Filtering & Querying · Topic 137

Pagination in ANN search (Why it’s difficult).

Pagination in ANN (approximate nearest neighbor) search is difficult because ANN algorithms return a set of near neighbors without a well-defined total order beyond the top-k. There is no global “page 2” of the “full” result set—the index only approximates the true ranking, and expanding the search (e.g. to get results 11–20) may not mean “next page” in a stable, repeatable way. Workarounds include over-fetching and cursor-based strategies.

Summary

Pagination in ANN is difficult because ANN returns a set of near neighbors without a well-defined total order beyond top-k; there is no stable “page 2” of the full result set.
Practical approach: request a larger k (e.g. 100) and page in application logic (slices 1–10, 11–20). True offset-based “skip 1000, return 10” is expensive and unstable; results can shift if index or data changes.
Workarounds: large k + in-memory pagination; cursor-based (last ID or score as cursor; support varies); accept overlap/difference across pages; for deep pagination, exact search on filtered subset or two-phase ANN + re-rank. See sorting by metadata vs. distance.
Pipeline: request top-k (e.g. 100) → slice in app for page 1..n. Trade-off: over-fetch uses more latency and memory; cursor is stable but not all VDBs support it. Practical tip: cap pages or use cursor when supported.
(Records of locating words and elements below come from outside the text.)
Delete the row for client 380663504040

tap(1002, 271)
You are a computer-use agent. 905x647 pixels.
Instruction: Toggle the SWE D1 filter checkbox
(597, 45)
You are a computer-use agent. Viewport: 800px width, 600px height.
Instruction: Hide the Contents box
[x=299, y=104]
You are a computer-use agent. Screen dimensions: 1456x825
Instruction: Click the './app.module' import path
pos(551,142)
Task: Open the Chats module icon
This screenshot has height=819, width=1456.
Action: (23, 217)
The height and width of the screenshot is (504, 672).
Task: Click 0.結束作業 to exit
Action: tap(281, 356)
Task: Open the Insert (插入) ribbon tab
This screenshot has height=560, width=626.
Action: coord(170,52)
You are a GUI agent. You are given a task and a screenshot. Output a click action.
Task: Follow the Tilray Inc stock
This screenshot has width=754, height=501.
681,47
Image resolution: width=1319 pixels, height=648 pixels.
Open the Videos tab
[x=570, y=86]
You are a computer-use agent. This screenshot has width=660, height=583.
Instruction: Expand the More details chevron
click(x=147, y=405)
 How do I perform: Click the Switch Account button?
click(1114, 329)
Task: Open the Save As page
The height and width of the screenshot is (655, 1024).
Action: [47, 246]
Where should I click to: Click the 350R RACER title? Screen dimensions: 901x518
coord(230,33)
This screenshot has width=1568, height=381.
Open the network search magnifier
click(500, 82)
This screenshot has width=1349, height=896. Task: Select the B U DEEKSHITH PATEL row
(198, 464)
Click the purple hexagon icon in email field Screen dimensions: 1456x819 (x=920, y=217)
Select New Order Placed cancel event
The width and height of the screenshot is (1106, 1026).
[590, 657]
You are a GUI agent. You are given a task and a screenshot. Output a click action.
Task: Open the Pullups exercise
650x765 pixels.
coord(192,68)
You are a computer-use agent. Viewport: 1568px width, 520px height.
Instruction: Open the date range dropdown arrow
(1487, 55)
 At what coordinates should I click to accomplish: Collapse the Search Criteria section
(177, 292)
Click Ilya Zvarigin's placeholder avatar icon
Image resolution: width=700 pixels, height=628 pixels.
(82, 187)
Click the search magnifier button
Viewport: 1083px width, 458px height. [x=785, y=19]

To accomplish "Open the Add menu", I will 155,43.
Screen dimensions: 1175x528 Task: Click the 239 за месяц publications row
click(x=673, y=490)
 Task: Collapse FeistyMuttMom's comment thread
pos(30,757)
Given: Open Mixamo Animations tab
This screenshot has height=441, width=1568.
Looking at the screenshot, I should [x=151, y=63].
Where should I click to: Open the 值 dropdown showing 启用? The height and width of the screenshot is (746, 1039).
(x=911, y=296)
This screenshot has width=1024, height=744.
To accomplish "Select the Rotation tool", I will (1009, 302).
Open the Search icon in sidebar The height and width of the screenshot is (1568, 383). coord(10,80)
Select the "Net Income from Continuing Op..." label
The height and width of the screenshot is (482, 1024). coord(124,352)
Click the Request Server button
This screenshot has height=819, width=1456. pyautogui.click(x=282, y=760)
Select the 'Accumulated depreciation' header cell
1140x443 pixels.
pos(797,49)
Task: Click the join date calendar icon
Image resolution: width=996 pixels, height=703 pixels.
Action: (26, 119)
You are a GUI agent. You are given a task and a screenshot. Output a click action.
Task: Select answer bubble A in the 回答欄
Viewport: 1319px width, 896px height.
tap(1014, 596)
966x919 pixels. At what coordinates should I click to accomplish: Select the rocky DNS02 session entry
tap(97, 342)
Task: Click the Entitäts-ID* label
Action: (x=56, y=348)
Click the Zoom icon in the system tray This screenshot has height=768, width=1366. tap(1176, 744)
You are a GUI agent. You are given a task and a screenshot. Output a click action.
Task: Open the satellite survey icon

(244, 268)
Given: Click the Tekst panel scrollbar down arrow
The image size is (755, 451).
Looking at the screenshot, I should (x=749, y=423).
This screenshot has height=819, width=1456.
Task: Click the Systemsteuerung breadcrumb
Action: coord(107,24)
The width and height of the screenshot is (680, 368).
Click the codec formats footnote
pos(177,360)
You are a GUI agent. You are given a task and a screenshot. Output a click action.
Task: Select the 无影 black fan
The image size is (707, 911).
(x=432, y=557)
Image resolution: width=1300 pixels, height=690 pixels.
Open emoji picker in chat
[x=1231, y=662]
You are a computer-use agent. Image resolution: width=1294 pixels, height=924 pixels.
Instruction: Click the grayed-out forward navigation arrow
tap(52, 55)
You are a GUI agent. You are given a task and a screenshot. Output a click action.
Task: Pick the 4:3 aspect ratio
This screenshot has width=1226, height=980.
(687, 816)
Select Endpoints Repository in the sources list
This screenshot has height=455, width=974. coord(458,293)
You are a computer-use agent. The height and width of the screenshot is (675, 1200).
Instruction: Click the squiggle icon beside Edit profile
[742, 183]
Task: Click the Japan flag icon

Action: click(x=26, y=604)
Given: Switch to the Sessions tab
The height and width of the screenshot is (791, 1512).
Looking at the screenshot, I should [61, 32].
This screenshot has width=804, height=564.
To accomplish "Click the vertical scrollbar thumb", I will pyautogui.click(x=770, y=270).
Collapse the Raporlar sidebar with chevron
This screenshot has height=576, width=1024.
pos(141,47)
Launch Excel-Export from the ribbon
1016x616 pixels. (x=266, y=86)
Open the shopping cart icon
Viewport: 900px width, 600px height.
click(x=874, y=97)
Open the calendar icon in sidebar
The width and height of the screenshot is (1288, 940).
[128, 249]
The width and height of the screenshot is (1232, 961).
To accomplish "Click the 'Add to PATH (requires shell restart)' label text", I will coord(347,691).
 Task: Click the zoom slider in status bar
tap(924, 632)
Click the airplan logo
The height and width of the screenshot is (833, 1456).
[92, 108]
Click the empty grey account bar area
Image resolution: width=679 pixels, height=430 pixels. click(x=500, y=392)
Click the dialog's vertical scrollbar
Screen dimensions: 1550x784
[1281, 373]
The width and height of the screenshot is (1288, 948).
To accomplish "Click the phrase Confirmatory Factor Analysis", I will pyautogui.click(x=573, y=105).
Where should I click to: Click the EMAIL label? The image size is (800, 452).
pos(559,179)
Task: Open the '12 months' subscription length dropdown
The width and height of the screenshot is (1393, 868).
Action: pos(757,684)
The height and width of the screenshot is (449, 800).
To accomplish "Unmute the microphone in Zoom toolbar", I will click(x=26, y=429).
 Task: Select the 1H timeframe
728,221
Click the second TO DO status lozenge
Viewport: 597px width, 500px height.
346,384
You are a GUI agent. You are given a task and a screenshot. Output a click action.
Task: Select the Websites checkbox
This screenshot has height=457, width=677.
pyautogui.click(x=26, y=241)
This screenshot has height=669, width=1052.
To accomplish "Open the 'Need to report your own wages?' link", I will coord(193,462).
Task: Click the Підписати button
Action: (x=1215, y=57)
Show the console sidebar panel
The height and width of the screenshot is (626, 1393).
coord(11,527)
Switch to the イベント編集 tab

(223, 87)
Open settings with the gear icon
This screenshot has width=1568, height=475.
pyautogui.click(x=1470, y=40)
Why ANN pagination is hard

In exact search you could sort all vectors by distance and then take offset/limit. In ANN, you typically request a larger k (e.g. 100) and then “page” in application logic by taking slices (e.g. 1–10, 11–20). That works if you only need a few pages and can over-fetch once. True offset-based pagination (e.g. “skip 1000, return 10”) is expensive and unstable: the index isn’t built to enumerate beyond the top candidates, and results can shift between requests if the index or data changes. Pipeline: request top-k (e.g. 100) once, then slice in application logic for page 1, 2, …; true offset is not recommended.

Workarounds

Workarounds: (1) Request a large k and paginate in memory (bounded by latency and k limits). (2) Cursor-based pagination: use the last returned ID or score as a cursor and run a new query with “return only results worse than cursor” (support varies by VDB). (3) Accept that “page 2” may overlap or differ from a single big query. (4) For very deep pagination, consider exact search on a filtered subset or a two-phase approach (ANN for candidate set, then re-rank and paginate). See sorting by metadata vs. distance for interaction with sort orders. Trade-off: over-fetch uses more latency and memory; cursor is more stable but not all VDBs support it. Practical tip: cap the number of pages or use cursor-based pagination when the engine supports it.

Frequently Asked Questions

Why is pagination hard in ANN?

ANN returns a set of near neighbors without a well-defined total order beyond top-k. There is no global “page 2”; expanding the search for results 11–20 may not be stable or repeatable. The index approximates the true ranking.

What is the practical approach?

Request a larger k (e.g. 100) and paginate in application logic (e.g. slices 1–10, 11–20). Works if you need only a few pages and can over-fetch once. Bounded by latency and k limits.

What is cursor-based pagination?

Use the last returned ID or score as a cursor and run a new query with “return only results worse than cursor.” Support varies by VDB. More stable than offset for deep pagination but not all systems support it.

When is offset-based pagination a bad idea?

True offset (e.g. “skip 1000, return 10”) is expensive and unstable: the index isn’t built to enumerate beyond top candidates, and results can shift between requests. For very deep pagination consider exact search on a filtered subset or two-phase (ANN for candidates, then re-rank and paginate). See sorting by metadata vs. distance.